The half-hour ‘slow radio’ programme will also include the noise of clocks ticking, a steam engine chugging through countrysid­e, and the sound of cattle being blessed by a priest in Ireland.

Station boss Alan Davey said he hopes it will attract younger listeners by giving them ‘a chance for quiet mindfulnes­s’.

He said: ‘For a long time people have been encouraged to consume things in short chunks. I think there is an increasing longing among younger audiences for longer things that take the time they take.’ He said the station is returning to an ‘old fashioned’ feel, adding: ‘It is like an analogue experience in a digital world, but conversely done digitally.’

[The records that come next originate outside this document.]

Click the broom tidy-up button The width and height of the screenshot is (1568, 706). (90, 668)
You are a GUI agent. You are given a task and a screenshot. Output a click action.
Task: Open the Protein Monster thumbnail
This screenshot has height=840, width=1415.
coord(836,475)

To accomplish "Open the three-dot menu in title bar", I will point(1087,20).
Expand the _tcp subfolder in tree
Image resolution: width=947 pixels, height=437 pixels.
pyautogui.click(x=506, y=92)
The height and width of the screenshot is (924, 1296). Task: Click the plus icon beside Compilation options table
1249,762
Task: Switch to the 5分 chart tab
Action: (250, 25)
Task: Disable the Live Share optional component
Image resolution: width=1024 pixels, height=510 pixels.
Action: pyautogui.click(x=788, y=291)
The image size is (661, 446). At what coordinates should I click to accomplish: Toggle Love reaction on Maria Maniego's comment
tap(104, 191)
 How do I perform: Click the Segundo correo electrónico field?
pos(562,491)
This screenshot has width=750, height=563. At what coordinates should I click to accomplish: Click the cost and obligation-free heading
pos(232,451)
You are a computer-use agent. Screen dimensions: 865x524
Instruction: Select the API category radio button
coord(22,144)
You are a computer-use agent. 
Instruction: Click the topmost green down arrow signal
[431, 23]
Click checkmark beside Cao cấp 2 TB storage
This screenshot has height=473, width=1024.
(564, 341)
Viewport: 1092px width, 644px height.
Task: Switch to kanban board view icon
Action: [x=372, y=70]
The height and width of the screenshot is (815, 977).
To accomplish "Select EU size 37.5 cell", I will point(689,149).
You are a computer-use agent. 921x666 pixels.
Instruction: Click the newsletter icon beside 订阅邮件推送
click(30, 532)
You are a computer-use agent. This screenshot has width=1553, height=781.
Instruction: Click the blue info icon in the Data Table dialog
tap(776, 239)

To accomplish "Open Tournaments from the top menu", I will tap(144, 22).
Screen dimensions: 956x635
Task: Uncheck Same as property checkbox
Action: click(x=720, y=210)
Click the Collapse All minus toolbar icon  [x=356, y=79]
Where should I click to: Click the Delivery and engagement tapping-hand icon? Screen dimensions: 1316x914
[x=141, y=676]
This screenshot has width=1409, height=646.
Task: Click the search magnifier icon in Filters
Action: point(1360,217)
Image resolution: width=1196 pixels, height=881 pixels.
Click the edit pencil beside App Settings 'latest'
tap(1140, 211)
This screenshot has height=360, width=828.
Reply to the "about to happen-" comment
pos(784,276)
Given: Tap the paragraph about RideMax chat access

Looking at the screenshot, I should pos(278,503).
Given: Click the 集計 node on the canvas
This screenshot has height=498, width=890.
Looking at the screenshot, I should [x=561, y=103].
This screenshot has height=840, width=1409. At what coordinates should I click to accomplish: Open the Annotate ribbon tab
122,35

The programme, which will air on the first Thursday of each month at midnight, will have different themes each episode. One programme will be a ‘sonic journey through industrial and domestic technology’. An insider said: ‘We’ll be aiming to capture sounds and experience­s you wouldn’t necessaril­y have a chance to hear. You can’t go inside a kettle, for instance.’

Radio 3 will also run a series of ‘sonic memorials’ for the 100th anniversar­y of the end of the First World War in November. Microphone­s were sent to battlefiel­ds across the world, from the Lochnagar crater in the Somme to modern conflicts such as Helmand in Afghanista­n.

Mr Davey also announced the station’s first voice-activated project – a play that will use Amazon’s Alexa device.